Top marks from the pros

"I've been in professional studios that are not this nice," says Burch, a veteran of Nashville's recording scene who returned home to Georgia to teach what he learned in one of the country's music capitals. "We could definitely record a record here. I've seen hit records recorded in worse places."

Burch insists the next hot star could be discovered in the Boys & Girls recording hall, just as a future NBA guard might be fast breaking on the other side of the divide. Potentially, a studio like this could inculcate musicianship in the very young, just asLittle League teaches baseball fundamentals, he says. As far as youth training and development go, it could begin to put music on a par with athletics, at least in the Boys & Girls Club culture.

Other clubs have converted classrooms into studio space as songwriting, recording and performance have risen dramatically in the estimate of educators in charge of student activity programming, Hackett says.

"Twenty-five or 30 years ago, the expense of building such a studio would have been enormous," Hackett says. "You would have had to buy huge mixing boards, analog tapes and the storage for the tracks...But now, with the studio and mixing software that's available, it's a whole lot easier and cheaper. You can do almost everything with a single laptop and studio software."

Hackett, who has 25 years experience with the organization, has identified what he believes are the reason for the burgeoning interest in all facets of music production: technology and the combination of song and dance.
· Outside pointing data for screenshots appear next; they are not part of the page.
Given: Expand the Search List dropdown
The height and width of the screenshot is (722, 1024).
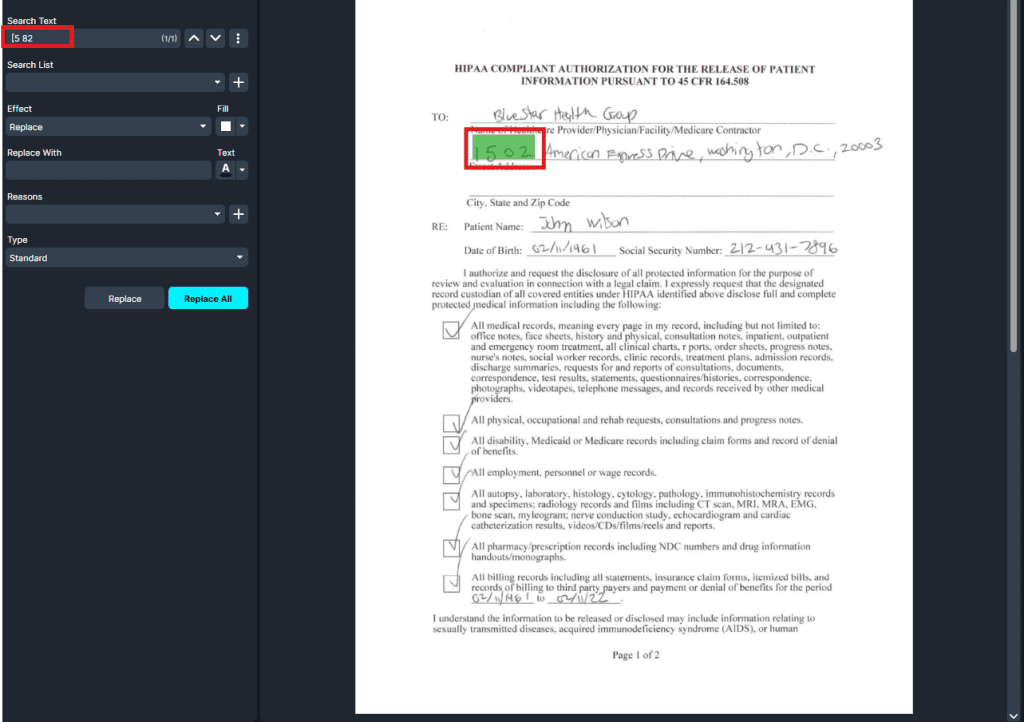Looking at the screenshot, I should [115, 82].
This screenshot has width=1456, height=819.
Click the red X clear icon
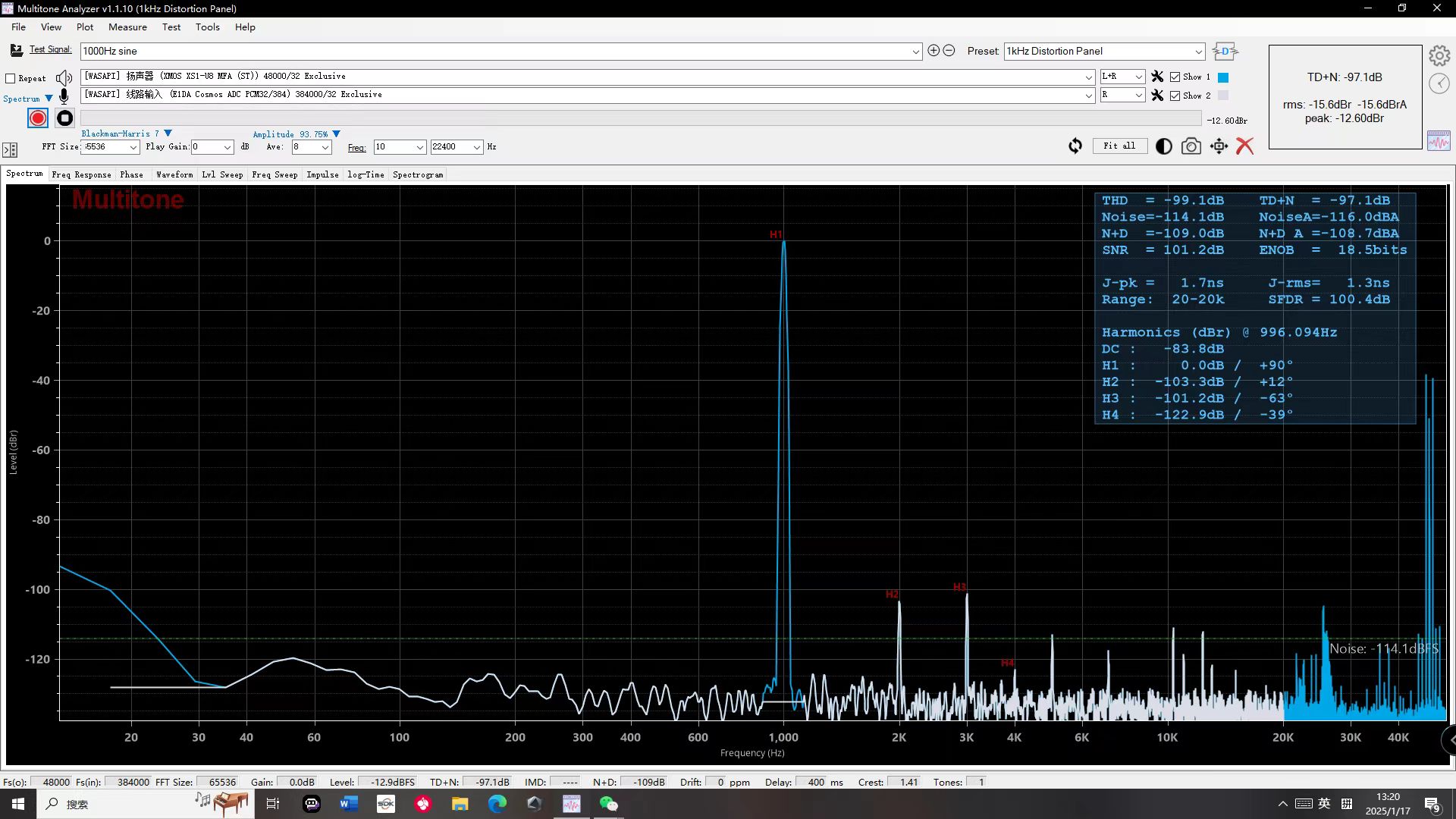click(x=1244, y=146)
"In the last five or six years, more and more kids have gotten computer access," he says, "and they're downloading music videos rather than sitting in front of the television on Saturday and waiting for a certain video to come on. Now you can watch the video that you want to see, and watch it over and over again." He goes on: "It's the videos that have captivated the kids. R&B. Hip-hop. And those [genres] that are crossing musical lines. And of course, the dancing."

A pipeline to the biz?

Most of the 230 youngsters who pile into Smilow after school still will participate primarily in sports. The club, however, is "identifying kids who are interested in studio activities and hooking them up with" UGA student volunteers from Burch's program, says Hackett, who envisions classes of about 30.

The first groups will encompass those interested in playing the guitar and keyboards and those interested in "the beats on the computer," Hackett says. Eventually a class in vocals will be organized. The goal is to establish four or five classes.

"Our mission is youth development," Hackett says, "to make kids more successful in the classroom. There's an epidemic in Clarke County of kids not graduating high school and we believe music can turn it around. Music requires focus and discipline, and you have to make a commitment. You have to practice. Those habits will translate in the classroom."

"Most of the families of these kids can't afford instruments and certainly can't afford a studio," says Burch, who hopes the Boys & Girls studio becomes "a pipeline" to university music programs like the one he runs at UGA. "Personally, I don't know where or what I'd be if I had not found music. But I'll tell you this, I bet it saved my life."